Again, and as noted above, I believe that it is better to manage issues like this on the basis of expanded categories of expert testimony presented at trial and admissible under s 25 of the Evidence Act 2006.

However, another alternative would be the use of an American-style voir dire process — driven by counsel and/ or the presiding judge — to vet jurors regarding views incompatible with rational decision making in sex offence proceedings. While rare, such procedure is available under current case law and would be supported by s 25 of the Juries Act 1981 (“challenges for cause”).9

Finally, if the New Zealand government was really serious about dealing

with some of the stereotyped thinking and myths attending the investigation, prosecution and trial of sex offences, it could always start a highly publicised, well-considered and well-funded media campaign dealing with the reality of: (a) sex offending and its victims; (b) the reporting of sex offences; and (c) the prosecution of sex offence charges.

IV. Conclusion

Having participated in the sex offences workshop at the Faculty of Law, Victoria University of Wellington — and having heard the views of many different actors in the criminal justice system — I remain convinced that there is no objectively right scheme of evidence or procedure for the investigation and prosecution of either sex offence allegations or other types of criminal charges. In the end — and within the confines of the due process/ crime control continuum discussed at the outset of this comment

— lawyers, judges, and policymakers simply must “pay their money and take their choice”.
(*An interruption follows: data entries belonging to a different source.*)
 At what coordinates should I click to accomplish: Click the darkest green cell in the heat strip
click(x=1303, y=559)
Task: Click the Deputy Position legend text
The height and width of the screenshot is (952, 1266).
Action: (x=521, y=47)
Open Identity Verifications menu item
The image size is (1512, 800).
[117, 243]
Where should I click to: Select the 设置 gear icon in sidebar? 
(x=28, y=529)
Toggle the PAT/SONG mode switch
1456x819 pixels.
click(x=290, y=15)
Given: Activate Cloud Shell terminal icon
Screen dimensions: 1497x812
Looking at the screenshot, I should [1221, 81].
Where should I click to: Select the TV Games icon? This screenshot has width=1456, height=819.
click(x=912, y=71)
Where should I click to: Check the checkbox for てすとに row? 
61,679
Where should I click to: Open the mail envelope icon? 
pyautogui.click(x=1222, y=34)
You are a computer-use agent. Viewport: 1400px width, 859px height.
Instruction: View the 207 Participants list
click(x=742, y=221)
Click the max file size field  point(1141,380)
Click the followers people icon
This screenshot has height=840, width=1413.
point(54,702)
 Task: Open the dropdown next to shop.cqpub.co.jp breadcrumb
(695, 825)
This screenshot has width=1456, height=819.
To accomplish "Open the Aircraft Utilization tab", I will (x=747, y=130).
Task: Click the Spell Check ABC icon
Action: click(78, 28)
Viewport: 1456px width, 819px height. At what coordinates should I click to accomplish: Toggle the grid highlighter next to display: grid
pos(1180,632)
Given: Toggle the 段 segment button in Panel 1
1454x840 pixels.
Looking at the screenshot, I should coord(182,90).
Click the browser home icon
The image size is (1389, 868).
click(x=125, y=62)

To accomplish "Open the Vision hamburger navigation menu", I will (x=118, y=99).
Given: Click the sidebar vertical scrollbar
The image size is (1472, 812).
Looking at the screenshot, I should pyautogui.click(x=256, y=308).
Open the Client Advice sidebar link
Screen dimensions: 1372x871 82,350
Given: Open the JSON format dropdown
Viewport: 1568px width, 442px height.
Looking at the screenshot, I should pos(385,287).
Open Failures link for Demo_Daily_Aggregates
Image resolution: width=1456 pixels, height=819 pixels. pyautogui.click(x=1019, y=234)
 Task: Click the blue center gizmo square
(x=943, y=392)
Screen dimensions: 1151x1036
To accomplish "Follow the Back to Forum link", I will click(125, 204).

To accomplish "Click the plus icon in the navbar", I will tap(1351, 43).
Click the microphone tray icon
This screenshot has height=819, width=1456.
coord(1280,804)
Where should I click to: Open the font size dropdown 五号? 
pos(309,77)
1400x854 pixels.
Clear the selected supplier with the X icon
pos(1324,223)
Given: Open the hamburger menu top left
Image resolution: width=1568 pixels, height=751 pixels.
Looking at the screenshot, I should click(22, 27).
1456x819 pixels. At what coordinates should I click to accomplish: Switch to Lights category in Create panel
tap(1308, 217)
  1. See R v Sanders [1995] 3 NZLR 545 (CA). See also Gordon-Smith v R [2009] NZSC 20, [2009] 2 NZLR 725.

The important thing to realise, however, is that changes to investigative, evidential and criminal trial practices always run the risk of both subversion and unintended consequences. It is therefore crucial to debate such adjustments rationally and honestly, realising, as previously mentioned, that any system of criminal investigation, prosecution and trial for sex offences has to balance the interests of defendants, victims, witnesses and the public alike. Above all, our evidence and procedural rules in sex offence proceedings must be committed to the fair and just adjudication of criminal charges, together with the equitable treatment of victims, defendants and others involved (or caught up) in criminal justice processes at large.

The research presented at the sex offences workshop, including the very good paper on evidence issues given by McDonald and Tinsley and published in this journal, is a clear step towards a rational and considered debate on how we can “do better” in sex offence trials.

I commend my colleagues for their efforts and insights, and hope that my observations in this comment will contribute to an ongoing discussion over reforming this vital, complex and sensitive area of New Zealand law.